Changpeng Zhao et sa structure Binance, acteur de premier plan des échanges de cryptomonnaies, ont plaidé coupable courant novembre face aux accusations de blanchiment d’argent de la part des autorités américaines. Richard Teng, désormais aux manettes, fait face à une confiance en berne et à de potentielles nouvelles poursuites.

"J’ai fait des erreurs, et je dois en assumer la responsabilité" plaide Changpeng Zhao (CZ), fondateur en 2017 de Binance. Le désormais ex-PDG a accepté les sanctions relatives aux chefs d’accusation qui pèsent contre lui et sa structure. La mère des plateformes de cryptomonnaie, qui compte 128 millions de clients et 65 milliards de dollars d’actifs virtuels, écope de 4,3 milliards de dollars d’amende et son créateur, qui conserve sa participation majoritaire, de 50 millions de dollars.

Pour quelles raisons la justice américaine a-t-elle voulu faire tomber le roi des cryptos suivi par près de 8 millions d’afficionados sur les réseaux sociaux ? Dans le sillage de la chute de son concurrent FTX en novembre 2022, Binance a gagné des parts de marché mais a rapidement attisé le courroux de l’administration outre-Atlantique. La plateforme aurait facilité des transactions illicites, en permettant à des individus associés au Hamas, à l’État islamique en Irak et en Syrie, ou à la Corée du Nord et dans d’autres pays sanctionnés par les USA, de blanchir des fonds. Déjà, en septembre, elle fermait sa filiale en Russie, pour les mêmes raisons. Elle aurait aussi dissimulé l’identité de ses clients américains sur sa plateforme principale Binance.com, en les désignant sous l’appellation « unkwn » (pour ‘unknown’, inconnu en anglais), alors qu’ils auraient dû figurer sur le domaine Binance.us.

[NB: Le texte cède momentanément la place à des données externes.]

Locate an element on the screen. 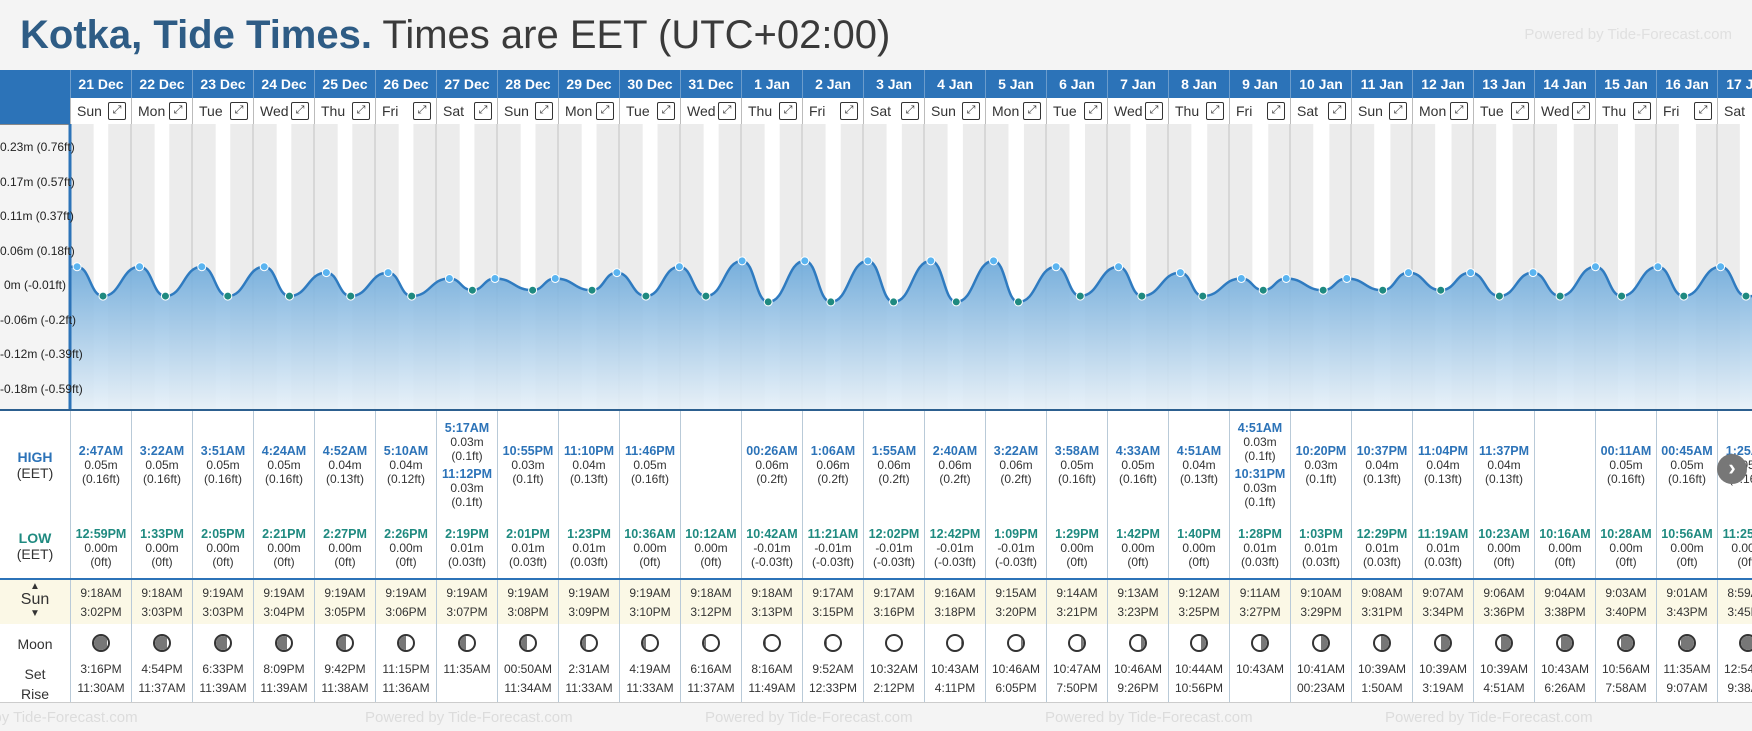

En France, Binance est sous le coup de deux enquêtes

"C’est mieux pour notre communauté, pour Binance et pour moi-même", a déclaré CZ après sa démission, aussitôt remplacé par Richard Teng, un ancien de la banque centrale de Singapour, responsable de la conformité réglementaire de la Bourse du même territoire. Ce dernier aura fort à faire pour rassurer les marchés et la justice américaine mais aussi celles d’autres pays.

De Charybde en Scylla ?

La plateforme de trading n’est sans doute pas au bout de ses peines. Durant une période qui peut durer jusqu’à cinq ans, des équipes du département de la justice américaine et de l'agence des crimes financiers (FinCEN) seront détachées dans ses bureaux, 24 heures sur 24 et 7 jours sur 7, Binance devra leur fournir impérativement tous les documents qu'elles réclament. L’entreprise devra, en particulier, investir dans sa mise en conformité pour rassurer les autorités qui pourraient bien trouver d’autres failles dans ses services.

En outre, cette affaire aiguise l’appétit d’autres juridictions. En France, Binance est sous le coup de deux enquêtes. L’une par le parquet de Paris et l’autre de la DGCCRF (Direction générale de la concurrence, de la consommation et de la répression des fraudes) pour des faits de "blanchiment aggravé" et "d'exercice illégal de la fonction de prestataire de services sur actifs numériques". L’Autorité des Marchés Financiers (AMF) pourrait être tentée de sévir, alors qu’elle a délivré au groupe, en mai 2022, sous un feu nourri de critiques, l’agrément PSAN (prestataire de services sur actifs numériques) l’autorisant à exercer sur le territoire.

De nouveaux remous judiciaires pourraient bien alimenter une défiance, déjà bien ancrée, envers les cryptomonnaies

La décision du gendarme des marchés financiers pourrait faire boule de neiges au niveau européen. La demande d’accréditation MiCA, qui régule l’usage des cryptoactifs sur le Vieux-Continent, faite par Binance serait compromise en cas de sanction de l’AMF. Quant aux cours des marchés du bitcoin ou de l’ethereum, s’ils restent globalement stables pour le moment, de nouveaux remous judiciaires pourraient bien alimenter une défiance, déjà bien ancrée, envers les cryptomonnaies.